# Making my own alcove cabinets



## lukeredpath (30 Mar 2015)

Hello, complete and utter newbie here!

I want some nice alcove cabinets in our new home and because of budget constraints, I've decided to jump in the deep and and try and make my own.

I've spent a lot of time researching and these forums have been invaluable. I'm starting to get a picture in my head of how to construct these things and I know what I want the end result to look like, but there's still some things I'm not to sure about.

Firstly, here's some pictures of the sort of style I'm trying to achieve - simple but traditional, nothing too modern looking:







Many of the photos on that page have the look I'm going for. Inset doors with the top of the doors coming right up to the underside of the worktop. Small skirting along the bottom. The units will protrude from the alcoves by a small amount and there will be a side panel that returns to the chimney breast.

Our alcoves are approx. 850mm wide and the units will be between 450-480mm deep. I'm not yet sure what the best height will be. There's a small return on the window board of our bay window into one of the alcoves that I might need to work around so the units will have to be slightly higher or lower, but probably in the 600-700mm height range.

I realise inset doors will be more of a challenge than overlay doors but I just think they look much better.

I've tried to do some designs in Sketchup. Here's what I've got so far, showing the finished result in situ:





Just the carcass:





With the face frame in place:





With doors and worktop:





So I guess the first question, is this design reasonable? Have I figured this thing out correctly?

The plan was to construct everything out of 18mm MR MDF except the worktop which would be thicker and should the face frame be made out of something better than MDF? Should I consider making the worktop out of something else too? I intended to use glue and screws to join the pieces, possibly using pocket hole joins?

Some other questions:

* Is the way I've done the face frame, without the top piece and with the bottom flush with the bottom of the carcass (for ease of access to equipment) going to work?
* Do I need some kind of door stop at the bottom too?
* Would I be better off making the bottom flush with the sides of the carcass and using adjustable feet instead to make it easier to adjust for uneven floors?
* The above design shows a cut-out of one side for access to power/phone point. There will be a similar cutout on the other side too. Will this compromise the structure too much?
* Would I get away with just using a piece of hardboard for the back panel?

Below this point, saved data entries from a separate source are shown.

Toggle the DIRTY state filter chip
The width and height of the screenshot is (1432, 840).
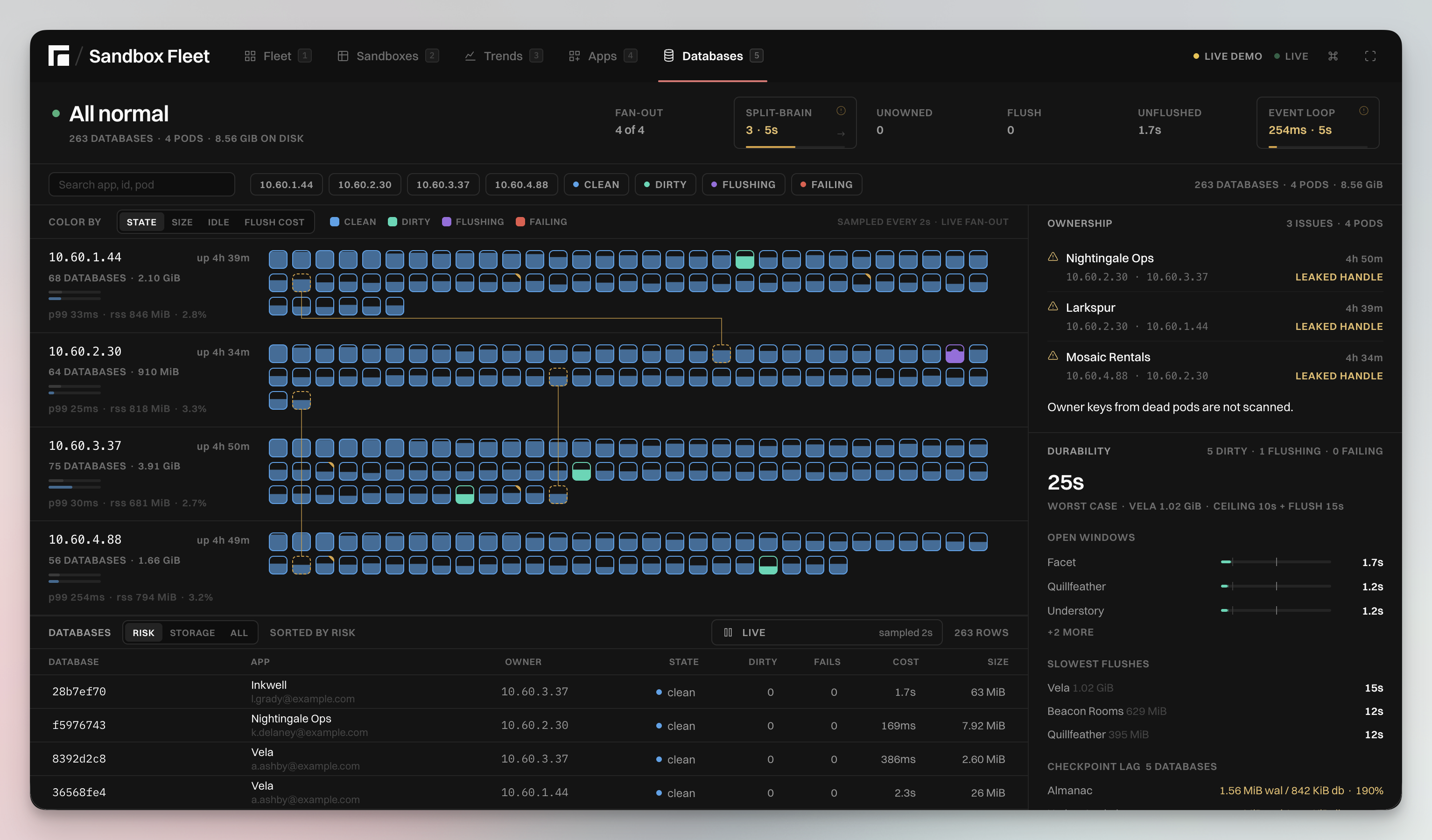(x=665, y=185)
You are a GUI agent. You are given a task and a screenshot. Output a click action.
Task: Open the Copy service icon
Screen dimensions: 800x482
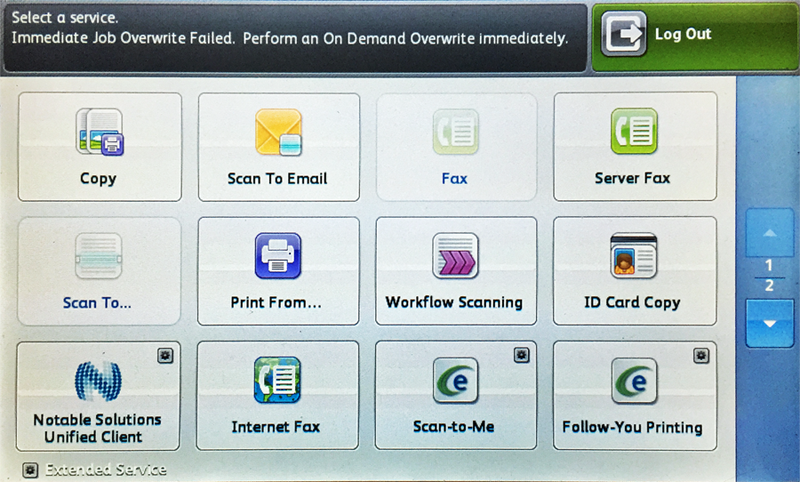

If so, how thick?
* The sides of the face frame are flush with the carcass sides, no overlap - what would be the best hinges to use for the inset doors? I would like soft close, I'm assuming the right type of Blum hinge should do the trick?
* Any general tips on scribing the face frame to the wall/chimney breast?
* For finishing, I assume I can just apply MDF preparation tape to exposed, visible edges and then prime and paint. What's a decent MDF primer for hand painting? Any tips for getting a good finish?

Thanks!


----------



## dexter (30 Mar 2015)

If you go to the search page on this site and search alcove unit with the author being bradnaylor you will find plenty of help and pictures of what you are looking for.
Bradnaylor, (Duncan) has not been active on this site for a couple of years but alcove units were a speciality of his.
Good luck,

Dex


----------



## lukeredpath (30 Mar 2015)

dexter":2a67m76d said:


> If you go to the search page on this site and search alcove unit with the author being bradnaylor you will find plenty of help and pictures of what you are looking for.
> Bradnaylor, (Duncan) has not been active on this site for a couple of years but alcove units were a speciality of his.
> Good luck,
> 
> Dex



Hi Dex

Thanks, but I have already read pretty much every post on here regarding alcove units already, including Bradnaylor's. They were very helpful in getting me to the stage I'm already at but it has still left me with the above questions.


----------



## petermillard (30 Mar 2015)

lukeredpath":ysg1dylq said:


> Hello, complete and utter newbie here!
> 
> I want some nice alcove cabinets in our new home.... <snip>
> 
> So I guess the first question, is this design reasonable? Have I figured this thing out correctly?


Welcome. Yes, looks pretty good. I'd add another top rail at the rear of the carcass, personally - gives you something to fix the top to - like this:-








> The plan was to construct everything out of 18mm MR MDF except the worktop which would be thicker and should the face frame be made out of something better than MDF? Should I consider making the worktop out of something else too? I intended to use glue and screws to join the pieces, possibly using pocket hole joins?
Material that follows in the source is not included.